Oleh: Dhonni Dwi Prasetyo*
Pada era modern kini, teknologi digital berkembang dengan sangat pesat di tengah-tengah kehidupan kita. Hal ini menjadikan informasi dan komunikasi dapat diakses dengan sangat cepat dalam durasi waktu yang relatif singkat. Siapapun yang memiliki gawai dan koneksi internet, baik tua maupun muda, baik anak-anak maupun orang dewasa, pasti dapat mengakses berbagai informasi dan juga menjalin komunikasi dengan sesama di dunia maya. Sebaliknya, bagi yang tidak memiliki akses tersebut, tentu saja ia tidak berkesempatan untuk ikut berkecimpung di dunia maya.
Dalam realita masyarakat kita saat ini, telah jamak diketahui bahwa hampir semua orang memiliki gawai.

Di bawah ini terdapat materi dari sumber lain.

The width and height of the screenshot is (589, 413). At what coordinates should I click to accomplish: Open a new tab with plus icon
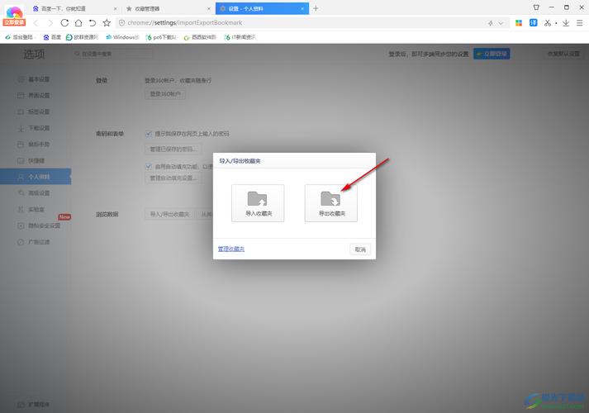coord(316,8)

Akan tetapi, seringkali ada sebagian orang yang mempunyai gawai, namun tak memiliki koneksi internet -sebab sedang tidak punya uang untuk beli kuota atau mungkin punya uang namun malas buat membelinya-, sehingga mereka pun tak dapat mengakses dunia maya.
Kendati demikian ini membuat sebagian orang ‘memutar otak’ agar tetap dapat mengakses dunia maya, namun tanpa perlu keluar uang untuk beli kuota. Salah satu siasat yang biasa dilakukan oleh sebagian orang ini adalah dengan menggunakan jaringat internet, baik hotspot maupun WiFi, milik teman, tetangga, atau orang lain yang ada di sekitar mereka. Tak jarang mereka menggunakan jaringat internet milik orang lain tersebut secara diam-diam, dan bahkan tanpa izin. Hal ini sering kali disebabkan karena pemilik hotspot atau WiFi lupa mengunci jaringan internetnya dengan sandi atau password tertentu.

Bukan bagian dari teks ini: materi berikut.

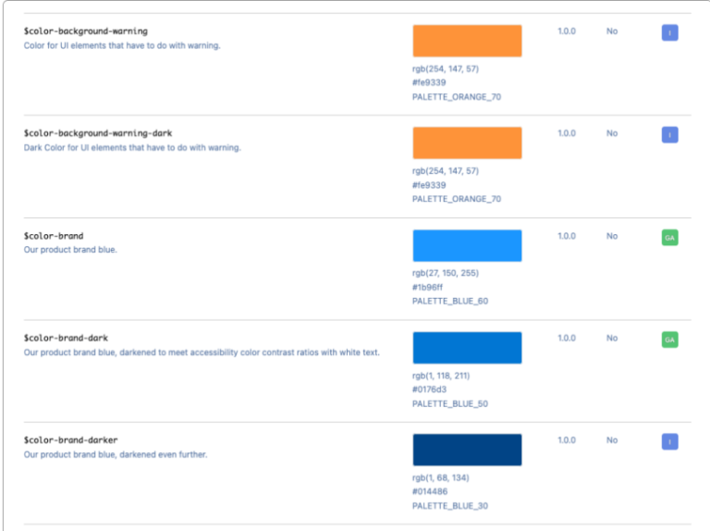Click the navy #014486 brand-darker swatch
The height and width of the screenshot is (531, 710).
coord(467,450)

Lantas, dalam sudut pandang fikih, sebenarnya bagaimana hukum menyambung jaringan internet orang lain secara diam-diam atau tanpa izin itu? Mari kita bahas!

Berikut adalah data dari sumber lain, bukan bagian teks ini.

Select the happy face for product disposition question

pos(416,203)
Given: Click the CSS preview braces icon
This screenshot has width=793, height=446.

Dalam kitab Al-Fatawa al-Fiqhiyah al-Kubra, Al-Imam Ibnu Hajar Al-Haitami menyampaikan keterangan sebagai berikut:
(وَسُئِلَ) بِمَا لَفْظُهُ هَلْ جَوَازُ الْأَخْذ بِعِلْمِ الرِّضَا مِنْ كُلِّ شَيْءٍ أَمْ مَخْصُوصٌ بِطَعَامِ الضِّيَافَةِ؟ (فَأَجَابَ) بِقَوْلِهِ الَّذِي دَلَّ عَلَيْهِ كَلَامُهُمْ أَنَّهُ غَيْر مَخْصُوصٍ بِذَلِكَ وَصَرَّحُوا بِأَنَّ غَلَبَةَ الظَّنِّ كَالْعِلْمِ فِي ذَلِكَ وَحِينَئِذٍ فَمَتَى غَلَبَ ظَنُّهُ أَنَّ الْمَالِكَ يَسْمَحُ لَهُ بِأَخْذِ شَيْءٍ مُعَيَّنٍ مِنْ مَالِهِ جَازَ لَهُ أَخْذُهُ ثُمَّ إنْ بَانَ خِلَافُ ظَنّه لَزِمَهُ ضَمَانُهُ وَإِلَّا فَلَا
Artinya: “Imam Ibnu Hajar ditanya: apakah kebolehan mengambil sesuatu dengan keyakinan adanya kerelaan pemilik itu tertentu dalam hal hidangan atau yang lainnya? Maka beliau menjawab: masalah tersebut tidak terkhusus dalam hal hidangan saja. Para ulama menjelaskan bahwa prasangka kuat itu kapasitasnya sama dengan keyakinan. Untuk itu, apabila seseorang memiliki prasangka kuat bahwa pemilik barang memberikan keluasan untuk untuk mengambil barang miliknya, maka ia boleh mengambilnya. Namun jika sebaliknya, maka ia wajib mengganti rugi.” (Al-Fatawa al-Fiqhiyah al-Kubra, 4/116).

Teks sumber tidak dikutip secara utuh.